»»
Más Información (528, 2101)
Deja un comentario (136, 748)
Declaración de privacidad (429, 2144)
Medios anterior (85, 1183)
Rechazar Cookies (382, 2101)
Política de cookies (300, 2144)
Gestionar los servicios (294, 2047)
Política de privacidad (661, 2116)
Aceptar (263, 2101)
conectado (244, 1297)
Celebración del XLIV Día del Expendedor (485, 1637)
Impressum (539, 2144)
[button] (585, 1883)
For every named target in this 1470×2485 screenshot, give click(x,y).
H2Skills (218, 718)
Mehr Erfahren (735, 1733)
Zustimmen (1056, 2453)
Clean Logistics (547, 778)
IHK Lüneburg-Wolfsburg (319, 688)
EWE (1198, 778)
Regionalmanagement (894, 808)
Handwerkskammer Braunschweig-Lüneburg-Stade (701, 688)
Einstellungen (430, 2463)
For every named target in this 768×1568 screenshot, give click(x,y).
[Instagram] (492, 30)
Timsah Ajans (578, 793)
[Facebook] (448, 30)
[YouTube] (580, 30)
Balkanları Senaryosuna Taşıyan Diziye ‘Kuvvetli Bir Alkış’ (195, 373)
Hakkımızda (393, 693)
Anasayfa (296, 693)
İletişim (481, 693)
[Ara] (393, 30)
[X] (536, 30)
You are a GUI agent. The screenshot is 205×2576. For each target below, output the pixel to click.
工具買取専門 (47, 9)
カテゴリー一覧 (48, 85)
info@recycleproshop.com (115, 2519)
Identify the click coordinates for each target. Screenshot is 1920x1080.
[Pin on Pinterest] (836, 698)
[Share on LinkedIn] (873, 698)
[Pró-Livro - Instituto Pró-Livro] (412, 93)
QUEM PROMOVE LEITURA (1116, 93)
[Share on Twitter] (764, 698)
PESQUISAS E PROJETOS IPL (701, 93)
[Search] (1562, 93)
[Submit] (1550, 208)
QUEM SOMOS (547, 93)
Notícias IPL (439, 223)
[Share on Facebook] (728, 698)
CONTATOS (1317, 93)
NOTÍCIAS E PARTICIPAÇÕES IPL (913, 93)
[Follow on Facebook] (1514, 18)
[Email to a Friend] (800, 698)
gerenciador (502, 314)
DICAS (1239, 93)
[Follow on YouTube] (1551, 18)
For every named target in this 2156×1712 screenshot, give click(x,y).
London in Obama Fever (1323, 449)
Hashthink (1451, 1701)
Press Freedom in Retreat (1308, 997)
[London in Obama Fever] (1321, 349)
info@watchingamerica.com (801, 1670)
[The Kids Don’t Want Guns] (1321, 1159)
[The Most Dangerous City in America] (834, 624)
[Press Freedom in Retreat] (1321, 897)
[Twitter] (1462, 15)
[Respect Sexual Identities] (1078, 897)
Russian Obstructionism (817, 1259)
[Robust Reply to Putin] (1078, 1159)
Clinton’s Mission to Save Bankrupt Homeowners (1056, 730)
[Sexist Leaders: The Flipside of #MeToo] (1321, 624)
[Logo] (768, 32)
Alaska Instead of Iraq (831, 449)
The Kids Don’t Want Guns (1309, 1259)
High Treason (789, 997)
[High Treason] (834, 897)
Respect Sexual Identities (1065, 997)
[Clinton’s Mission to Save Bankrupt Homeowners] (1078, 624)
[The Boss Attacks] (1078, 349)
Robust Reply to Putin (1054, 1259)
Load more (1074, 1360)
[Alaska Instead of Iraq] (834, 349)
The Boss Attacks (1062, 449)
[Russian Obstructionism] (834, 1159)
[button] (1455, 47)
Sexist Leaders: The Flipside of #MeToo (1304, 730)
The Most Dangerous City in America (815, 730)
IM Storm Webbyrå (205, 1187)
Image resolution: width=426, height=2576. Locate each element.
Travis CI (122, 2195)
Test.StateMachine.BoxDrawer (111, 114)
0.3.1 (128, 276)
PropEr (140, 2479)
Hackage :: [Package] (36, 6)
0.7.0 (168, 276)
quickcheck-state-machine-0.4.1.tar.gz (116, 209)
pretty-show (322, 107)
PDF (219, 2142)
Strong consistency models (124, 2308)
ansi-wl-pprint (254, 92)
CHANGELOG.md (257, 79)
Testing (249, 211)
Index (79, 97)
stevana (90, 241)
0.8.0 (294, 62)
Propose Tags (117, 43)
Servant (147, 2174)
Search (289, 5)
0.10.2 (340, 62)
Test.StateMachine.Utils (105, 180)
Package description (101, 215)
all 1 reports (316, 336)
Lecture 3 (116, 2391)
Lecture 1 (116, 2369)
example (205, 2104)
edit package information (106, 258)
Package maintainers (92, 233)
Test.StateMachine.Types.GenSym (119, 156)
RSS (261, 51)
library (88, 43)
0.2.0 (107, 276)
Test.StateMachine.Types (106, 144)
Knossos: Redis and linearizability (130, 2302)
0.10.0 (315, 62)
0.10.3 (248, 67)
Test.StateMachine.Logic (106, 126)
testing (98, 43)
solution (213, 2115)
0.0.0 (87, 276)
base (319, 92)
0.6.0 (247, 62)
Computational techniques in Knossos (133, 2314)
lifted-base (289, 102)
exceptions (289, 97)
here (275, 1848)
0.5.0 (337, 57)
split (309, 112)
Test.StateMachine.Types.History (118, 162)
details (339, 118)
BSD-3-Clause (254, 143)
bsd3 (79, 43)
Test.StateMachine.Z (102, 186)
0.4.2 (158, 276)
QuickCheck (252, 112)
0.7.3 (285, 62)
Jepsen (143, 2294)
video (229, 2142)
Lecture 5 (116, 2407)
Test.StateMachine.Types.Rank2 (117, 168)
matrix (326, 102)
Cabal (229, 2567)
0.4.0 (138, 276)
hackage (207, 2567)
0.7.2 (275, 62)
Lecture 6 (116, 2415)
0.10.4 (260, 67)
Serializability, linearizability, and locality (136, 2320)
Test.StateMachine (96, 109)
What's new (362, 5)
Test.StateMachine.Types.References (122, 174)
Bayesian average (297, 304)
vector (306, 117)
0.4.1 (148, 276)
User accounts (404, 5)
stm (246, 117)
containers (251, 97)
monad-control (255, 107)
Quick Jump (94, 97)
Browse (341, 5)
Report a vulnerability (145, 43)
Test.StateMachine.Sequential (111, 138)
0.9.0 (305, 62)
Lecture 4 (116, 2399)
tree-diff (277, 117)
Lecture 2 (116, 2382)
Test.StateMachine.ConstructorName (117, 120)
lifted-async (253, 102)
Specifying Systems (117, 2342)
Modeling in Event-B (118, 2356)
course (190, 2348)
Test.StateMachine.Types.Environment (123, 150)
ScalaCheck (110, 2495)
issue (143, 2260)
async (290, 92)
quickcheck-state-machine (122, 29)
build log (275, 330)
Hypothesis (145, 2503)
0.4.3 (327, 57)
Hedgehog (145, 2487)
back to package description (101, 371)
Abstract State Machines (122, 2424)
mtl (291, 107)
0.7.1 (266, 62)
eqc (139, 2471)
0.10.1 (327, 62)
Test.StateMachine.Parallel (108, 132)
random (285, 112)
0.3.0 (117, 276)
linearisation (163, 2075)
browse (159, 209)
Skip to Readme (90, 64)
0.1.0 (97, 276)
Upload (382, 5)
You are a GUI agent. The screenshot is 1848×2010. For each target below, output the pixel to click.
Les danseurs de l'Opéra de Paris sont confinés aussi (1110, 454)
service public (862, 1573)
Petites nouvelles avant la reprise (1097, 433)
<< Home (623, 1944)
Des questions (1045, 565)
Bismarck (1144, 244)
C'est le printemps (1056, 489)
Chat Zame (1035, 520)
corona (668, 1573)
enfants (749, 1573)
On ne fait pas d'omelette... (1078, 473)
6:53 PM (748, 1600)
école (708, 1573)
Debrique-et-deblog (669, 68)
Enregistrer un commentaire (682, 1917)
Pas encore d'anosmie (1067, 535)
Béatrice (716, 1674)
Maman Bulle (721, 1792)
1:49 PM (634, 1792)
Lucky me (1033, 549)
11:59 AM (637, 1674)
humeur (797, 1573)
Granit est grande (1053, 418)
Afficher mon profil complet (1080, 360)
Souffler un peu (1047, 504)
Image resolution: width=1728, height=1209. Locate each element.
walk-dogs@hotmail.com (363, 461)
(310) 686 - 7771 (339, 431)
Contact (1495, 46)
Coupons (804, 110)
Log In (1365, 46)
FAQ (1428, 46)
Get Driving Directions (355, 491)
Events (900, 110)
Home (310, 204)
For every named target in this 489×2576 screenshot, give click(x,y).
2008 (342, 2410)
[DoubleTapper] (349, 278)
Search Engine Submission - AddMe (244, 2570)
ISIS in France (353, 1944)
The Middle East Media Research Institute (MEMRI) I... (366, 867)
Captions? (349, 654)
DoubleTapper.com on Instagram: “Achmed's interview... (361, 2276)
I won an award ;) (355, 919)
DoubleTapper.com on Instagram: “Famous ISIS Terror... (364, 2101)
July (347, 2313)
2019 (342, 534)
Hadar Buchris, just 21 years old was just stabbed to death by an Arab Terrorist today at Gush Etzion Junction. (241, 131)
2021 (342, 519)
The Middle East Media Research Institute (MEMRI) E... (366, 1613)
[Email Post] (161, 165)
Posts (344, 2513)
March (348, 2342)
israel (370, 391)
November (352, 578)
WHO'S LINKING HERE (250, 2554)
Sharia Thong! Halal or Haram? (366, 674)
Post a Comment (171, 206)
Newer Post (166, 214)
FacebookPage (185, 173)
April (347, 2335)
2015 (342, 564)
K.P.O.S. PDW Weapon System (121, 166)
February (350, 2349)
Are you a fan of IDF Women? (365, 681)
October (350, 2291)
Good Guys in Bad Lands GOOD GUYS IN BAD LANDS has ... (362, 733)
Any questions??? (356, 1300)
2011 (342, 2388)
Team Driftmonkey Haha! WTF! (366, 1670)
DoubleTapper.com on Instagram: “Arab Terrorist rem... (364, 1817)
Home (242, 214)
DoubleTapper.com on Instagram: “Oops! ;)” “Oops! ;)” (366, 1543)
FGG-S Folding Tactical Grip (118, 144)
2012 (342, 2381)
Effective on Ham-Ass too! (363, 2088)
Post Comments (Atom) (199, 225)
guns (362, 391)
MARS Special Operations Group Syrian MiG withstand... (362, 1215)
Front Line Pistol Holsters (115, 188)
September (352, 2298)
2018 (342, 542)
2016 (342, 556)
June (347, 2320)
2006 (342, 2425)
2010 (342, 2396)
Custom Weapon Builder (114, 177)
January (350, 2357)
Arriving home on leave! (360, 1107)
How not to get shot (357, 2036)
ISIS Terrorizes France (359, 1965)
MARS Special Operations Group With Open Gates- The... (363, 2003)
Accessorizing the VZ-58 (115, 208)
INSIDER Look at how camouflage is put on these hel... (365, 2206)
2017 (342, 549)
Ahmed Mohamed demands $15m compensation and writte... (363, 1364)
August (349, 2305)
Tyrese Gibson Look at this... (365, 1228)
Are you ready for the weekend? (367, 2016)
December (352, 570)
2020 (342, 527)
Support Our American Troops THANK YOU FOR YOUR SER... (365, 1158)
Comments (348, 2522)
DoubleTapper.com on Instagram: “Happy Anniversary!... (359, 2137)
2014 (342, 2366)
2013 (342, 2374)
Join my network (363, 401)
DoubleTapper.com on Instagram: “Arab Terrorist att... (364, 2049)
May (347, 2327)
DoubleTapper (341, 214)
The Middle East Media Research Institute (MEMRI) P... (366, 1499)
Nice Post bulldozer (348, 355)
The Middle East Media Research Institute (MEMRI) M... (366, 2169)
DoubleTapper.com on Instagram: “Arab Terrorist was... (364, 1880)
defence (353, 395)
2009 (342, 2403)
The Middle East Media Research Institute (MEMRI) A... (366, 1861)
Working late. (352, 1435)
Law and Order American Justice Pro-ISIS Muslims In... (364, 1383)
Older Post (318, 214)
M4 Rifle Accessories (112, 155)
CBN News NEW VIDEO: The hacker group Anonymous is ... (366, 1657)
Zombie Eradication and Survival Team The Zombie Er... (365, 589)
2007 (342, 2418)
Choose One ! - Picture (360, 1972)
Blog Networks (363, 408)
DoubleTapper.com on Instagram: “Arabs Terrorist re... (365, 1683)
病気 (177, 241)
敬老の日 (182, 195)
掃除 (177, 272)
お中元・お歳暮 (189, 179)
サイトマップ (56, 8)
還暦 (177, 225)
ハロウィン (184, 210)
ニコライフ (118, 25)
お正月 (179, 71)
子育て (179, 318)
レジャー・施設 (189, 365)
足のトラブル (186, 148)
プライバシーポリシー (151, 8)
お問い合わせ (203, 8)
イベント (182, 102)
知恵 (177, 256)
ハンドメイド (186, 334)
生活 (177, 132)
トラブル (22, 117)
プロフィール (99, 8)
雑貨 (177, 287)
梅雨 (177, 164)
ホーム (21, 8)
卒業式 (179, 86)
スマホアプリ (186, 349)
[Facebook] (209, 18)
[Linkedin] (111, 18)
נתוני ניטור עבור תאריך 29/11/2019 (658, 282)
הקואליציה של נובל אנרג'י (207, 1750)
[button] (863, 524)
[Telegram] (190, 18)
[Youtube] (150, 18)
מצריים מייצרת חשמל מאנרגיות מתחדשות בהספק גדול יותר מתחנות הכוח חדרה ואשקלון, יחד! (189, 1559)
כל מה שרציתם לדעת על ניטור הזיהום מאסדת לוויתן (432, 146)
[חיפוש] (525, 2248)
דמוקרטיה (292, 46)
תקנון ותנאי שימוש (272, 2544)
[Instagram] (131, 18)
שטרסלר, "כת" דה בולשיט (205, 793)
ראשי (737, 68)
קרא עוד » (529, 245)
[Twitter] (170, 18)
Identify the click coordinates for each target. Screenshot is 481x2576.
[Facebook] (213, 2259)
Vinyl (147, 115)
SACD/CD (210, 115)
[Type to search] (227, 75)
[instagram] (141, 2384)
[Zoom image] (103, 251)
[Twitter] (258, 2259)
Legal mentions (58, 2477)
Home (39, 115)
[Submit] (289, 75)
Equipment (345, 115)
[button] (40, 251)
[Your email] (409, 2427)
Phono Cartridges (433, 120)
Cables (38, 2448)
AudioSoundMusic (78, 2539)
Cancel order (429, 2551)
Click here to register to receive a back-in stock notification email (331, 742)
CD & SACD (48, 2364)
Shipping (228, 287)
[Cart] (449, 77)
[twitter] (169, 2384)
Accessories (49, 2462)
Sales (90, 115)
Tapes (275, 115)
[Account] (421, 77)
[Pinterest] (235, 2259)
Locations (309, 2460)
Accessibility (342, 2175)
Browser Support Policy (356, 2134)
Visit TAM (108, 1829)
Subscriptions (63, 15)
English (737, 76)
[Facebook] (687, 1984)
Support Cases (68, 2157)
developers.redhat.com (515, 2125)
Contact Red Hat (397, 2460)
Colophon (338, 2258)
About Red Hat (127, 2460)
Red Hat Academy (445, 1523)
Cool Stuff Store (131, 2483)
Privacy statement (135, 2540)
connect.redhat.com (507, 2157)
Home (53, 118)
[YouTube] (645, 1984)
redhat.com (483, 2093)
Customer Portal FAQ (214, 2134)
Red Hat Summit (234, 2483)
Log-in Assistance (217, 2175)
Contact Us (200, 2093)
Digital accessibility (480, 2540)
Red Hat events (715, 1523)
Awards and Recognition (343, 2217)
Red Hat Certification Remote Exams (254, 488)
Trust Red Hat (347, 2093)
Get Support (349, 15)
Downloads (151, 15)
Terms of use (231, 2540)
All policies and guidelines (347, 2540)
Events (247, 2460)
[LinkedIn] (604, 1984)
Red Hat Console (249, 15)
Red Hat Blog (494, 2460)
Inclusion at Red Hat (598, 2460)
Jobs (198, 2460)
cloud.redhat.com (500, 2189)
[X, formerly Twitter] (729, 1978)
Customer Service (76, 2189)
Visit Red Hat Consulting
««
WHAT THE TASK ASKS:
From the records above, repeat exactly the lines from the one with "EWE (1198, 778)" through the one with "Load more (1074, 1360)", both included.

RESPONSE AREA:
EWE (1198, 778)
Regionalmanagement (894, 808)
Handwerkskammer Braunschweig-Lüneburg-Stade (701, 688)
Einstellungen (430, 2463)
For every named target in this 768×1568 screenshot, give click(x,y).
[Instagram] (492, 30)
Timsah Ajans (578, 793)
[Facebook] (448, 30)
[YouTube] (580, 30)
Balkanları Senaryosuna Taşıyan Diziye ‘Kuvvetli Bir Alkış’ (195, 373)
Hakkımızda (393, 693)
Anasayfa (296, 693)
İletişim (481, 693)
[Ara] (393, 30)
[X] (536, 30)
You are a GUI agent. The screenshot is 205×2576. For each target below, output the pixel to click.
工具買取専門 (47, 9)
カテゴリー一覧 (48, 85)
info@recycleproshop.com (115, 2519)
Identify the click coordinates for each target. Screenshot is 1920x1080.
[Pin on Pinterest] (836, 698)
[Share on LinkedIn] (873, 698)
[Pró-Livro - Instituto Pró-Livro] (412, 93)
QUEM PROMOVE LEITURA (1116, 93)
[Share on Twitter] (764, 698)
PESQUISAS E PROJETOS IPL (701, 93)
[Search] (1562, 93)
[Submit] (1550, 208)
QUEM SOMOS (547, 93)
Notícias IPL (439, 223)
[Share on Facebook] (728, 698)
CONTATOS (1317, 93)
NOTÍCIAS E PARTICIPAÇÕES IPL (913, 93)
[Follow on Facebook] (1514, 18)
[Email to a Friend] (800, 698)
gerenciador (502, 314)
DICAS (1239, 93)
[Follow on YouTube] (1551, 18)
For every named target in this 2156×1712 screenshot, give click(x,y).
London in Obama Fever (1323, 449)
Hashthink (1451, 1701)
Press Freedom in Retreat (1308, 997)
[London in Obama Fever] (1321, 349)
info@watchingamerica.com (801, 1670)
[The Kids Don’t Want Guns] (1321, 1159)
[The Most Dangerous City in America] (834, 624)
[Press Freedom in Retreat] (1321, 897)
[Twitter] (1462, 15)
[Respect Sexual Identities] (1078, 897)
Russian Obstructionism (817, 1259)
[Robust Reply to Putin] (1078, 1159)
Clinton’s Mission to Save Bankrupt Homeowners (1056, 730)
[Sexist Leaders: The Flipside of #MeToo] (1321, 624)
[Logo] (768, 32)
Alaska Instead of Iraq (831, 449)
The Kids Don’t Want Guns (1309, 1259)
High Treason (789, 997)
[High Treason] (834, 897)
Respect Sexual Identities (1065, 997)
[Clinton’s Mission to Save Bankrupt Homeowners] (1078, 624)
[The Boss Attacks] (1078, 349)
Robust Reply to Putin (1054, 1259)
Load more (1074, 1360)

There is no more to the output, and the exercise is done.